--- start Given data ---

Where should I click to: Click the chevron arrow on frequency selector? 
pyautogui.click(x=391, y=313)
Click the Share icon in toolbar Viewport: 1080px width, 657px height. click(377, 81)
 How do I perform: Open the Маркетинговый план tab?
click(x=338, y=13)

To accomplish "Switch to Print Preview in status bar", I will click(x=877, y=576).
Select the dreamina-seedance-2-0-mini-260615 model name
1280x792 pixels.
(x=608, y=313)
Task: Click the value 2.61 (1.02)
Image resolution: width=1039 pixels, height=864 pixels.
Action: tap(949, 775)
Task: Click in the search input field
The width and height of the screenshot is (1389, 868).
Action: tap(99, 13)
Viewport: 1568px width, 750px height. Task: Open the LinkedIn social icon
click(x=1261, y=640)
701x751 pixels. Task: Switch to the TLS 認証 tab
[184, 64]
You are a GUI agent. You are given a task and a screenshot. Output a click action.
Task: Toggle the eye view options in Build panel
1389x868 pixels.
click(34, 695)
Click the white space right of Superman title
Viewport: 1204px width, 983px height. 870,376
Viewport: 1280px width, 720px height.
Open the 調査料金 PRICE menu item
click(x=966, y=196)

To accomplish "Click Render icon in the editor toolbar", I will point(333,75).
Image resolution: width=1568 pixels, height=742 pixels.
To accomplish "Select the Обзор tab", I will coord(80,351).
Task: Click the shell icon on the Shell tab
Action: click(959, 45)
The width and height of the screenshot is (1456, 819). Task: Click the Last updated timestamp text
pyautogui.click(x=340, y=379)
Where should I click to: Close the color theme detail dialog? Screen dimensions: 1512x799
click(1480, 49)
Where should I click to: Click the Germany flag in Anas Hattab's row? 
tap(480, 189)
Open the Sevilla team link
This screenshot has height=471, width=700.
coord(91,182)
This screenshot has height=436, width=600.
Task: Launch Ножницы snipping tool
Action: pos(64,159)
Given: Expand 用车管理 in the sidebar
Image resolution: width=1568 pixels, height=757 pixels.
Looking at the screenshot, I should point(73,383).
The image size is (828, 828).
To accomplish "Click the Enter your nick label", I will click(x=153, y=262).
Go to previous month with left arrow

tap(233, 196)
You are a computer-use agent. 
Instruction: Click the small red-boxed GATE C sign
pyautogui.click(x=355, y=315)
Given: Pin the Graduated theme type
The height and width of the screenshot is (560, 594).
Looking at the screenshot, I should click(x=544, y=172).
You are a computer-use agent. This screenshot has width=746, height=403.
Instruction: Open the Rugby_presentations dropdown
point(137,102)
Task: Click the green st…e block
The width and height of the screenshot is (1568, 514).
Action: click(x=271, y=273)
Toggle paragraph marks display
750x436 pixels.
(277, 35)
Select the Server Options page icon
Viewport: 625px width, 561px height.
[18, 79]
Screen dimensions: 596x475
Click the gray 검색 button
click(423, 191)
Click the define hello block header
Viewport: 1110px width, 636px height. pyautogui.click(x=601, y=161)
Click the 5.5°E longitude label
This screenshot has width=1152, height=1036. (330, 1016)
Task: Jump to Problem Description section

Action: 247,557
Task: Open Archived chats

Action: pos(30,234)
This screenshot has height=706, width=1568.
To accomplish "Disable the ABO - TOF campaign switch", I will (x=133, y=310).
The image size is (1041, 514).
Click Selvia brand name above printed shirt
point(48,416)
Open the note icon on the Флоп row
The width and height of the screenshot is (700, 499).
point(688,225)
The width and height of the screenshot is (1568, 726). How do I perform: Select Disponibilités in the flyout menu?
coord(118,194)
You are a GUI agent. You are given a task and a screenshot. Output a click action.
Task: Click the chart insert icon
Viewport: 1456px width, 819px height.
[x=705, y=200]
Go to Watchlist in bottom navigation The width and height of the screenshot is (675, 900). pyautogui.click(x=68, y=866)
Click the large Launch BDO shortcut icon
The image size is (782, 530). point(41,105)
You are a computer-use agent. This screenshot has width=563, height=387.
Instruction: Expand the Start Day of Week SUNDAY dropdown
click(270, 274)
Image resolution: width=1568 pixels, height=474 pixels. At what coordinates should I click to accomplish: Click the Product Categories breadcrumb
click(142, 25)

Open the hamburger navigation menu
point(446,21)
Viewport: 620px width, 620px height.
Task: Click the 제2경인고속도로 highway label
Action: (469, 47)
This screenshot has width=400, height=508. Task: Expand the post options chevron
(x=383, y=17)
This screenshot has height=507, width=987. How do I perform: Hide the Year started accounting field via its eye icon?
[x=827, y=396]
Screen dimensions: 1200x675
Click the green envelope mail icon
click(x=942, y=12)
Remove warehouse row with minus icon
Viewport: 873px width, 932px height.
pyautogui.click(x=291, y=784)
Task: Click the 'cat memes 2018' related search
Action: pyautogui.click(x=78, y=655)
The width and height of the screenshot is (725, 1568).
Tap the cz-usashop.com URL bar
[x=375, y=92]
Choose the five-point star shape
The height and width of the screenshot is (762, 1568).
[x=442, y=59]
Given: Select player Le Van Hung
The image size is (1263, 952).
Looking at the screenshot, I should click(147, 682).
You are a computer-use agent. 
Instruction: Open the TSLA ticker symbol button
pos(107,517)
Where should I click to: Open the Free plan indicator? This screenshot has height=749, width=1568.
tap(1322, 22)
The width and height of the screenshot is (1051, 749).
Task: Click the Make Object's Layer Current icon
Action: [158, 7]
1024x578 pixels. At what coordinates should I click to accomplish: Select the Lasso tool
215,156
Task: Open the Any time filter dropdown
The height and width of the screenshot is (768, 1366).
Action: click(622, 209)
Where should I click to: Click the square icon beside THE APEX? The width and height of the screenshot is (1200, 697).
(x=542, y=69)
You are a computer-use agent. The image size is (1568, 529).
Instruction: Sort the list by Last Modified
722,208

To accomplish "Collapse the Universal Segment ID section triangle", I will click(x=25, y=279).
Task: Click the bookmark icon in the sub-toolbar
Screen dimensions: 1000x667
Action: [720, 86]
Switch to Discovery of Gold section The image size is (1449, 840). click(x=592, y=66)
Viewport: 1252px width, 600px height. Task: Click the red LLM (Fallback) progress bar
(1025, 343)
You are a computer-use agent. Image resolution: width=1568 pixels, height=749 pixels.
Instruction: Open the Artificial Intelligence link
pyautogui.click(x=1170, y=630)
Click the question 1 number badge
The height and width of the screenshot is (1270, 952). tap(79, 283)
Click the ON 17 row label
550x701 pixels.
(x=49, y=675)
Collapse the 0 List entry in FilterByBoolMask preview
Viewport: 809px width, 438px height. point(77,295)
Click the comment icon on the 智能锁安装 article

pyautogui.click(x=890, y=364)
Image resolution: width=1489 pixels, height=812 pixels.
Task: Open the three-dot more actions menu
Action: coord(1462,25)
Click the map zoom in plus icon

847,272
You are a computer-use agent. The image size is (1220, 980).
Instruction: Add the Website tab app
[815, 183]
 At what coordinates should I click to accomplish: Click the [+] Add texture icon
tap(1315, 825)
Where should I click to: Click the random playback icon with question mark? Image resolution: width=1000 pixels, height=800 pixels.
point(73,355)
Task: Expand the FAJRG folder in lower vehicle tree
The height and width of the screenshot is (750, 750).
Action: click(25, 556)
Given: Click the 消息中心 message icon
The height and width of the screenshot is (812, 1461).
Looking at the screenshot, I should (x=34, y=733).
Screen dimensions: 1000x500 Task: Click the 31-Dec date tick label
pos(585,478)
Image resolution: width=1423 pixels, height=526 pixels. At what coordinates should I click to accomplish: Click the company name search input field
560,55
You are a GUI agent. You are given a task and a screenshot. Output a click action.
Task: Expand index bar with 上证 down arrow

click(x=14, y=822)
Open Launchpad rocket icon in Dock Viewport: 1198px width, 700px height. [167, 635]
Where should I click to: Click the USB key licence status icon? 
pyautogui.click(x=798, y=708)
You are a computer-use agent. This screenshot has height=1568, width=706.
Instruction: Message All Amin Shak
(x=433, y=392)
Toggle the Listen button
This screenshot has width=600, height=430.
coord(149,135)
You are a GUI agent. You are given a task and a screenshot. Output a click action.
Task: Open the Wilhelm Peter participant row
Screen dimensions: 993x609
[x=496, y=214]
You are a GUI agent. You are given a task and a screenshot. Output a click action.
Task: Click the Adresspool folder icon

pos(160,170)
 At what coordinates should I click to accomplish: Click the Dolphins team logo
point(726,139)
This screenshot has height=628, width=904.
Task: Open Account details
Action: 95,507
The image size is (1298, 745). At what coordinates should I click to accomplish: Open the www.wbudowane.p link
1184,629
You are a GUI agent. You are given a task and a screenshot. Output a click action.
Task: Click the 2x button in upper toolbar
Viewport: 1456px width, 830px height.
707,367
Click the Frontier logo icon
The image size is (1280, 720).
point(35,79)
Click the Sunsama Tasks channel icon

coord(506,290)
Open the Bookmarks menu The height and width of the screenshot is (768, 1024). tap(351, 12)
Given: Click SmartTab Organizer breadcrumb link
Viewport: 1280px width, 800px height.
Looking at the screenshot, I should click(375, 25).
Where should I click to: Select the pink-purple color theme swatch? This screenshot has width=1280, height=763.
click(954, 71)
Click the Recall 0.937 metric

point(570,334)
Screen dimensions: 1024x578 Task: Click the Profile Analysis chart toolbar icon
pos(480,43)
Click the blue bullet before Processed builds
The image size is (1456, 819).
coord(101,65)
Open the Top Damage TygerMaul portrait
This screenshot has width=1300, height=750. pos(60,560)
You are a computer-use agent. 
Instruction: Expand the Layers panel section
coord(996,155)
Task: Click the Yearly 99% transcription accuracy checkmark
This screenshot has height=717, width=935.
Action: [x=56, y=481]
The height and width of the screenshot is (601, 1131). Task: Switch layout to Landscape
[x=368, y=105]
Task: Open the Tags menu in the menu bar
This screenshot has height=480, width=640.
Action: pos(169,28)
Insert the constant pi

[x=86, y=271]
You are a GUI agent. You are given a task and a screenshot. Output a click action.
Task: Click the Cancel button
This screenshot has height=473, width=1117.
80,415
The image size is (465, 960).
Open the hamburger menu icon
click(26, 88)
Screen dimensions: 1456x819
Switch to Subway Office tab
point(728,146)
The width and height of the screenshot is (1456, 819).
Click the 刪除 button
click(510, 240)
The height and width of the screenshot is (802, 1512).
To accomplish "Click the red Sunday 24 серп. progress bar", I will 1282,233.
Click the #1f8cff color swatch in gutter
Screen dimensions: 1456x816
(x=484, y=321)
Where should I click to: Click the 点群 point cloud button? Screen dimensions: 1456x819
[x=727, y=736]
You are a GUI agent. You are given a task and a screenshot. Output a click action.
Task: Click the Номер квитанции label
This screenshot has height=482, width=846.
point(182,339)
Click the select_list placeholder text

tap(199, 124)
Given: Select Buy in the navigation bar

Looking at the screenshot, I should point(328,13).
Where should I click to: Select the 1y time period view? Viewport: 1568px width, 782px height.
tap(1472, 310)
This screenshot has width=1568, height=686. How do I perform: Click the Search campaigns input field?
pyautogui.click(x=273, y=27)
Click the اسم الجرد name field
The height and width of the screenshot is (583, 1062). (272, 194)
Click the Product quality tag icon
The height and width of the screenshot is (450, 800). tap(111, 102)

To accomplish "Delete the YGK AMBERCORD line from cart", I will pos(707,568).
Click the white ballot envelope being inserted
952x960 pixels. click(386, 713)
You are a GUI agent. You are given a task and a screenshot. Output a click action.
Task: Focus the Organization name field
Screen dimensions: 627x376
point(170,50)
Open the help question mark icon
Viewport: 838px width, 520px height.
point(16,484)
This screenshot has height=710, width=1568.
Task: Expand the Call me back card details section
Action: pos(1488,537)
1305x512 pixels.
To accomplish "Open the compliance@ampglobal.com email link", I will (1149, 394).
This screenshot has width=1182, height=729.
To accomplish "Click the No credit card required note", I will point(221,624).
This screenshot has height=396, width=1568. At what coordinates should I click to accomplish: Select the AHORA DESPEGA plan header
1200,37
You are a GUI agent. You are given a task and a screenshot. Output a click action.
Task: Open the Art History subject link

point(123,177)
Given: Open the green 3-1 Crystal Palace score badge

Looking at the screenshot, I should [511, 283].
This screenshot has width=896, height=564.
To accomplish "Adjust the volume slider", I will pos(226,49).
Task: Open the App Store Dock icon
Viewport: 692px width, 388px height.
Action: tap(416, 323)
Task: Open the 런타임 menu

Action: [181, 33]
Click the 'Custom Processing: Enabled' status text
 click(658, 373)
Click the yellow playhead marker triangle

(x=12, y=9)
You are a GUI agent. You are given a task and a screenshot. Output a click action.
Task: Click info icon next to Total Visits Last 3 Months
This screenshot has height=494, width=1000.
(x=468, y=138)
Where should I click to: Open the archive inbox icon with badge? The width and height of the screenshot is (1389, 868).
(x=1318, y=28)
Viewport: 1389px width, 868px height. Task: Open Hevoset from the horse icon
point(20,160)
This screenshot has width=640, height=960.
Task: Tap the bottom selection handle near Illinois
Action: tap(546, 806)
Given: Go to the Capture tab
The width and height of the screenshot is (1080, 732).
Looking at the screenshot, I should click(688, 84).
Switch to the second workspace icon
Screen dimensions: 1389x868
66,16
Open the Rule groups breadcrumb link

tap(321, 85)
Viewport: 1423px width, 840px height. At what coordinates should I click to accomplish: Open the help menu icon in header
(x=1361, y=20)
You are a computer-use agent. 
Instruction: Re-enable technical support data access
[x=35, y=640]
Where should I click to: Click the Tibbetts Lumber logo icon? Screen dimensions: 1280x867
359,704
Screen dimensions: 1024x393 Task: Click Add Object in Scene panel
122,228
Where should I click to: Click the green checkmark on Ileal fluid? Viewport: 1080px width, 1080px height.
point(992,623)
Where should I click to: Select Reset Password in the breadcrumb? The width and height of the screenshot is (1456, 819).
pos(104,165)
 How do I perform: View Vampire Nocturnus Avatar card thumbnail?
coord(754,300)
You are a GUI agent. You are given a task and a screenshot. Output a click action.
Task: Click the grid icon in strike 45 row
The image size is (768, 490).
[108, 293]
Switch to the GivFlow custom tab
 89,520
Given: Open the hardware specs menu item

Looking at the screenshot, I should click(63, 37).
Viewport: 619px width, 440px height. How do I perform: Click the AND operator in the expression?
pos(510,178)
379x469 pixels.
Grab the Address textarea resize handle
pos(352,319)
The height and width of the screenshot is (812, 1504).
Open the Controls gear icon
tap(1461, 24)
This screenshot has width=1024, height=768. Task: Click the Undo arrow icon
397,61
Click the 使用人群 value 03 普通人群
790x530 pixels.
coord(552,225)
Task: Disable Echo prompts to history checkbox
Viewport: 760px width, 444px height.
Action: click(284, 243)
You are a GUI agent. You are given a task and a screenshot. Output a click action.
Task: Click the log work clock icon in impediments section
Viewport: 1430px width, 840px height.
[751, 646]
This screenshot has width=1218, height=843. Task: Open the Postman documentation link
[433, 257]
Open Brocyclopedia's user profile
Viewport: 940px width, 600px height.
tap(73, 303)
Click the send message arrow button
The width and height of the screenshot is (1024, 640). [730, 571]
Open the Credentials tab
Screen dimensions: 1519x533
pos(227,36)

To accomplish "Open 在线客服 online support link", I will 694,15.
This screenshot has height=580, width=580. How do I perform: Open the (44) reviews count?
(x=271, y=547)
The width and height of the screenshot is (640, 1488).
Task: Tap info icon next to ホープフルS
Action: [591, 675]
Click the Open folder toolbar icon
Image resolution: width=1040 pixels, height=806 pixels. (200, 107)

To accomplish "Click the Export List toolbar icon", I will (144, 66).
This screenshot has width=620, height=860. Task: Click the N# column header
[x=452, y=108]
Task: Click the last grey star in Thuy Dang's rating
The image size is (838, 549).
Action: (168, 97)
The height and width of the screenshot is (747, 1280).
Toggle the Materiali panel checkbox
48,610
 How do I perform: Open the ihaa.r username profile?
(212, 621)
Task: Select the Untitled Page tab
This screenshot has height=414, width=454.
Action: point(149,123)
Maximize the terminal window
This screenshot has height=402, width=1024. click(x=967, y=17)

--- end Given data ---

- Written problem: List each line of the data above that contains the string "item", counting only matches with the same capitalization.

- Task output:
Open the 調査料金 PRICE menu item
Given: Open the hardware specs menu item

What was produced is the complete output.